:: EXERCISE ::
What is needed here is every line of the records that includes "heading".

Stored data:

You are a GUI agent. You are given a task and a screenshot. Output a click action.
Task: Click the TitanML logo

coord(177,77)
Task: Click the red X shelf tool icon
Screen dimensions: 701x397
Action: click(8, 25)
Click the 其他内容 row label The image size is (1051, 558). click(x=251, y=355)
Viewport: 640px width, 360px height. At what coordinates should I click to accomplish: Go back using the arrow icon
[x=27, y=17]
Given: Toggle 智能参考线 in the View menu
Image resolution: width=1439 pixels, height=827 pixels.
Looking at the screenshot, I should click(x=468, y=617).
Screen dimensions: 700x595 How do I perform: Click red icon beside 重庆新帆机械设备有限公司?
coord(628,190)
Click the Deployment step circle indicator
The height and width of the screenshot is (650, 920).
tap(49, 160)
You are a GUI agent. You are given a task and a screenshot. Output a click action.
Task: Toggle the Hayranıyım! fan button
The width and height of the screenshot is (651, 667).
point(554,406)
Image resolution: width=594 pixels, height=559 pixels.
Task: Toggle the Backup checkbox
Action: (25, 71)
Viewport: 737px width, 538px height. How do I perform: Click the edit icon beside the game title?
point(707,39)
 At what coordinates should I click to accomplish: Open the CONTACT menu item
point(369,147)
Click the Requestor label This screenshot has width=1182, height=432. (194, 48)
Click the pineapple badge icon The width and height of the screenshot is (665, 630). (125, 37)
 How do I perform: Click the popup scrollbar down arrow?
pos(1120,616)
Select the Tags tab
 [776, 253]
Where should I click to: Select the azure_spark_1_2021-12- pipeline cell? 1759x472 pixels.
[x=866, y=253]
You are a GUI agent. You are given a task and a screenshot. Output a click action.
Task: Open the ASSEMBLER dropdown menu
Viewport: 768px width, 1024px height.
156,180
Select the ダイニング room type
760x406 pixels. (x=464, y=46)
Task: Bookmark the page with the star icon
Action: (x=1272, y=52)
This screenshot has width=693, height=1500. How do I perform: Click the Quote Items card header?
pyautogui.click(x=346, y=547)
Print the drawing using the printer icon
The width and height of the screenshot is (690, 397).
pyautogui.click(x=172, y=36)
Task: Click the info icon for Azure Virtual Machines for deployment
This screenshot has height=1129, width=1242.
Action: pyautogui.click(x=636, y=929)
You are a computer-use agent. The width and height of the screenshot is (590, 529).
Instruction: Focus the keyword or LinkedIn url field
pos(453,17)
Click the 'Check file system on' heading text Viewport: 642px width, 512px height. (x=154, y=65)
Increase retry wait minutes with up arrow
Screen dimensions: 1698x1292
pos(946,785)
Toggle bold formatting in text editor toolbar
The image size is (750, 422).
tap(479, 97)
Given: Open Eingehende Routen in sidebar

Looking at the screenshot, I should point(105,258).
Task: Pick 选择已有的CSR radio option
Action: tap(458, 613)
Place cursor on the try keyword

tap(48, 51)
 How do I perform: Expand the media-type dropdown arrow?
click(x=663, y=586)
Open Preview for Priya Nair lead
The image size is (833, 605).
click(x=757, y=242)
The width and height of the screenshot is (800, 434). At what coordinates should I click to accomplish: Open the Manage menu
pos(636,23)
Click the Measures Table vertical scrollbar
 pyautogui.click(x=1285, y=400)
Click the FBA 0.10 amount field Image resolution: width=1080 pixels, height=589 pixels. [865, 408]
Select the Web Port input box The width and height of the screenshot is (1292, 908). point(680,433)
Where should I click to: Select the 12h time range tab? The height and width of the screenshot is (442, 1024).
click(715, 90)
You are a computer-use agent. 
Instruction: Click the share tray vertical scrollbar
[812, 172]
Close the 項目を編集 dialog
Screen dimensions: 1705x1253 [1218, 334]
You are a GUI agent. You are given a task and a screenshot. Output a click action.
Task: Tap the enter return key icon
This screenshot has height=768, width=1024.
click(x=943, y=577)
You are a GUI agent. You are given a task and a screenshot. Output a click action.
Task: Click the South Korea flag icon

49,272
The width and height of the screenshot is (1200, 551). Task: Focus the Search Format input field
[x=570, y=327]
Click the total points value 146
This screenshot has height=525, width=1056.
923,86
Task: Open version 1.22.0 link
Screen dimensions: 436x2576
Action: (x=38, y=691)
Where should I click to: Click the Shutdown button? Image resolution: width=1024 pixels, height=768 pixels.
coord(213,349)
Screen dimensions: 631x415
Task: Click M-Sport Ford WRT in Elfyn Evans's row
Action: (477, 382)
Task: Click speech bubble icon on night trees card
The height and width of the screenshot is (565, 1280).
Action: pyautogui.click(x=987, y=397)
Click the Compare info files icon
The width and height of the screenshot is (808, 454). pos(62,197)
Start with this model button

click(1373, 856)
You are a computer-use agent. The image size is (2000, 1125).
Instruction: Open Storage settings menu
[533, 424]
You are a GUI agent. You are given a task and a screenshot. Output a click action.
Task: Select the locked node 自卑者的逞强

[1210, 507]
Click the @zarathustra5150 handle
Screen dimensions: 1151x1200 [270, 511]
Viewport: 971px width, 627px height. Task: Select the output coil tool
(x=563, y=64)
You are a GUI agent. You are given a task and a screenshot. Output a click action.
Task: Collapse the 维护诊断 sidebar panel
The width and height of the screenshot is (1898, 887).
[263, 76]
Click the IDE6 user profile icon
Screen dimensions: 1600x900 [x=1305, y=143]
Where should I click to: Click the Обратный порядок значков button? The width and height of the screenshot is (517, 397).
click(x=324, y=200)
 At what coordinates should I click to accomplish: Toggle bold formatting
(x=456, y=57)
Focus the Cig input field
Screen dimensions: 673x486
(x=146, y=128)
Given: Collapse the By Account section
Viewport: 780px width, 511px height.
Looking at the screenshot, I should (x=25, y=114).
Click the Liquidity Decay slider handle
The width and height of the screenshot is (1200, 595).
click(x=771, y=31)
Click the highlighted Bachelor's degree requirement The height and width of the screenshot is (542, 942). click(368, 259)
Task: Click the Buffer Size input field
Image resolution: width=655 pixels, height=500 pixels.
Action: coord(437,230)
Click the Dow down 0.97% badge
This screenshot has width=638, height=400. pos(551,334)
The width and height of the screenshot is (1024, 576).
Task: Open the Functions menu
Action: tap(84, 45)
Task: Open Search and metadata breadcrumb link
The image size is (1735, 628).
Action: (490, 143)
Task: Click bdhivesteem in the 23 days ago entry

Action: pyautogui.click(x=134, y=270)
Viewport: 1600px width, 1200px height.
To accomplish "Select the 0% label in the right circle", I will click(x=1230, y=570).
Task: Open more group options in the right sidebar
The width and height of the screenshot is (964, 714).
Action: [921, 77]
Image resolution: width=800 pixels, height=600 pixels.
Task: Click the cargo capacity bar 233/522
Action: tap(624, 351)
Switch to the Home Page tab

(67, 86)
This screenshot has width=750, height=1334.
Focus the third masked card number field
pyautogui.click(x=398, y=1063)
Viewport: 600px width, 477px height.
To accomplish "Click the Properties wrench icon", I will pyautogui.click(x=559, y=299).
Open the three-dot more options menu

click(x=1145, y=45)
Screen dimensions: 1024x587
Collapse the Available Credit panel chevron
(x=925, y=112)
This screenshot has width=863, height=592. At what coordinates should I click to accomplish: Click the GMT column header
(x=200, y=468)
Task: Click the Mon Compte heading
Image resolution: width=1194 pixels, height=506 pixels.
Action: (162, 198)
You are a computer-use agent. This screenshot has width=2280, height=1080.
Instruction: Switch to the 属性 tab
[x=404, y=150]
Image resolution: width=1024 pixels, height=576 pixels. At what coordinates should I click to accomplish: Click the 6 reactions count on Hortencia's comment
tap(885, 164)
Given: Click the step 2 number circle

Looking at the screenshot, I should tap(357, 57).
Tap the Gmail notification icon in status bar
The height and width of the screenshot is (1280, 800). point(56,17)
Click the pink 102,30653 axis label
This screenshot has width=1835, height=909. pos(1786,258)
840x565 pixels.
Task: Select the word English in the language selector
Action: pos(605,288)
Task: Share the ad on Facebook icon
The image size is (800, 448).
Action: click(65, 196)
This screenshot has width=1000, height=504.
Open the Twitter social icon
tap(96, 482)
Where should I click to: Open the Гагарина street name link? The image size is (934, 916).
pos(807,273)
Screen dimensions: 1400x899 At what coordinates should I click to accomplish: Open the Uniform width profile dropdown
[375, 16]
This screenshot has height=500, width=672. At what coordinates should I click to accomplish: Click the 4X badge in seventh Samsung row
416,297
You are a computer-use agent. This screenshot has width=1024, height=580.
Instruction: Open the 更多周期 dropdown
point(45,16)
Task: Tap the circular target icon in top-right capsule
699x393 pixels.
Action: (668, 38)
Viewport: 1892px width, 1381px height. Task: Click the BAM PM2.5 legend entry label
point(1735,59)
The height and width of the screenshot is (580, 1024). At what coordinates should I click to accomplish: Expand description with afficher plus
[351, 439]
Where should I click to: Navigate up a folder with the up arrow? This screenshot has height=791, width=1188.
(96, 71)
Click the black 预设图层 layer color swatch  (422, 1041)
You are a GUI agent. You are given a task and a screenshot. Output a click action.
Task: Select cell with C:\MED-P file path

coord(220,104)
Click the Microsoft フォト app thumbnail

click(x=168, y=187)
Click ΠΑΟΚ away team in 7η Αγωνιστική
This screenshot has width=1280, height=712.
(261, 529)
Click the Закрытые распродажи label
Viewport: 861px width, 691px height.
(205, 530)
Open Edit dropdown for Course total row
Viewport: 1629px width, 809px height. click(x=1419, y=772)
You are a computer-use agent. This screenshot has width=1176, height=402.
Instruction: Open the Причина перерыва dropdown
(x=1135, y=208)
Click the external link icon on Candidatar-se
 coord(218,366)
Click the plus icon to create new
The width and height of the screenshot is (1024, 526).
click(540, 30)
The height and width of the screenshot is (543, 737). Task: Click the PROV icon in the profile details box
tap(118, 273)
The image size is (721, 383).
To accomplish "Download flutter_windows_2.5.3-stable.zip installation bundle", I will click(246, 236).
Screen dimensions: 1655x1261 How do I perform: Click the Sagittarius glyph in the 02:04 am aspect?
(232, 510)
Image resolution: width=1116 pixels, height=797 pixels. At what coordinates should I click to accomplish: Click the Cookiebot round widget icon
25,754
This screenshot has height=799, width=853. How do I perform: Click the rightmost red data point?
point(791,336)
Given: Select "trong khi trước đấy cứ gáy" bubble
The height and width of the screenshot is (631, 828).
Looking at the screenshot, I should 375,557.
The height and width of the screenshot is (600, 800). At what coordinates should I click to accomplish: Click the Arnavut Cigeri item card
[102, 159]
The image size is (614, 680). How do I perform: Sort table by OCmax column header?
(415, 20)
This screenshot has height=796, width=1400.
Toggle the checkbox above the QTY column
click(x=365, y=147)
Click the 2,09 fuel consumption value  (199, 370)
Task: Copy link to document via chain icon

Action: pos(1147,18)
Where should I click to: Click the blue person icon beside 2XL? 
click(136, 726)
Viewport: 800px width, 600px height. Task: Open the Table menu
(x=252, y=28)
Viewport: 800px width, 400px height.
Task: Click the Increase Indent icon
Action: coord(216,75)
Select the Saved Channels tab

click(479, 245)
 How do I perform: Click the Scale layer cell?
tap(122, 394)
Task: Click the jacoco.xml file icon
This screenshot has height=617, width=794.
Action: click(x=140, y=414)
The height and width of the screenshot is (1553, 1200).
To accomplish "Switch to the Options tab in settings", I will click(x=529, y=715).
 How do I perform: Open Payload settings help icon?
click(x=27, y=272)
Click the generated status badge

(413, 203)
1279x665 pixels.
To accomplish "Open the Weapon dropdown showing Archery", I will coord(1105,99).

:: TASK RESPONSE ::
Click the 'Check file system on' heading text Viewport: 642px width, 512px height. (x=154, y=65)
Task: Click the Mon Compte heading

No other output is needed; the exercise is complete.